Das Wetter hellte sich allmälich auf und ließ eine Rundschau zu. Da gewahrten sie denn, daß das Eis in viele große und kleine Schollen zerborsten sei und auf einer der größten lag der Isbjörn.

Von dem Eishause war nichts zu sehen. Vielleicht war es mit seinen Bewohnern zu Grunde gegangen, vielleicht nur fortgetrieben, wer weiß!

Es machte einen bangen Eindruck auf das Gemüt der beiden Schiffbrüchigen, so ganz allein mitten in der gräßlichen Einöde den furchtbaren Elementargewalten ausgesetzt zu sein. Doch der liebe Gott, der soeben in der größten schrecklichsten Not geholfen hat, er wird auch weiter helfen.

Sie sagten sich, daß hier alle menschliche Macht zu Ende sei und sie es ihrem Herrgott allein anheimstellen müßten, sie zu erhalten oder zu verderben.
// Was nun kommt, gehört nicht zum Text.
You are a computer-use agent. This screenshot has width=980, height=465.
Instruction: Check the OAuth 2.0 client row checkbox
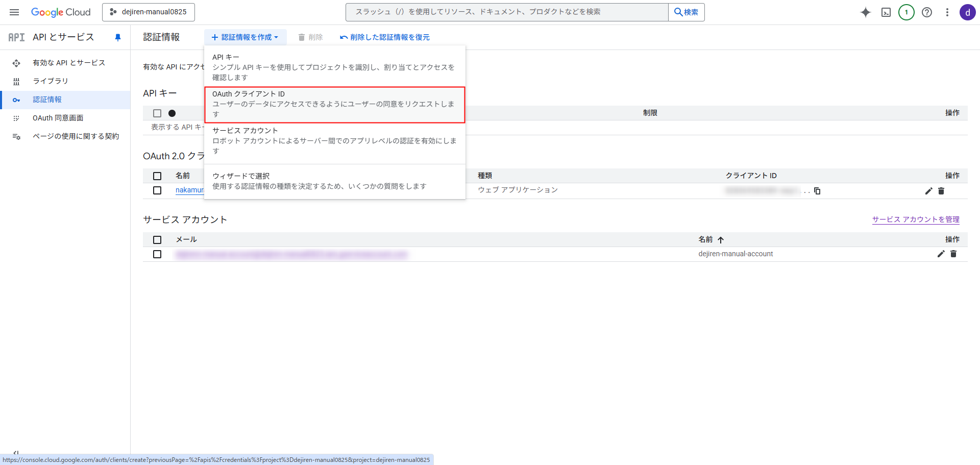click(157, 190)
»Aber verflucht kalt ist es hier oben,« begann Wonström, »wir wollen einmal in die Kajüte gehen und sehen, was dort noch ganz ist.«

Beide stiegen die Schiffstreppe hinab, was man für ein Kunststück ansehen konnte, da dieselbe infolge der schiefen Lage des Schiffes ganz verschoben war. In der Kajüte war alles bunt durcheinander geworfen, die Fenster waren meistens zerbrochen und der eiserne Ofen eingestürzt.

»Schöne Geschichten. Feuer kann man so keins machen; zu wohnen ist hier auch nicht möglich; hier ist's für den Winter zu kalt; es bleibt uns nichts anderes übrig, als ebenfalls ein Eishaus zu bauen, die Ofenruinen wieder zusammen zu leimen und in das Eishaus zu setzen. Erst wollen wir aber etwas essen; denn ein leerer Magen verträgt die Kälte nicht gut, obgleich er mit dicken Röcken und Hosen behangen ist.«

Nachdem sie sich gesättigt hatten, stiegen sie vom Schiff auf die Eisscholle und suchten auf dem höckerigen Eise einen Platz, wo das Eishaus stehen sollte. Nachdem sie einen solchen gefunden hatten, gingen sie auch zugleich an's Werk. Mit Sägen und Säbeln arbeiteten sie sich die Eisstücke zurecht und setzten sie, wie die besten Baumeister aufeinander. Von Zeit zu Zeit gossen sie dann Wasser darüber, welches sie aus einem Loche holten, das sie ins Eis gehackt hatten. Das Eisschneiden und das Bauen war eine gar kalte Arbeit, und häufig mußten sie sich bei dem Feuer wärmen, das sie angezündet hatten, um sich Thee zu kochen.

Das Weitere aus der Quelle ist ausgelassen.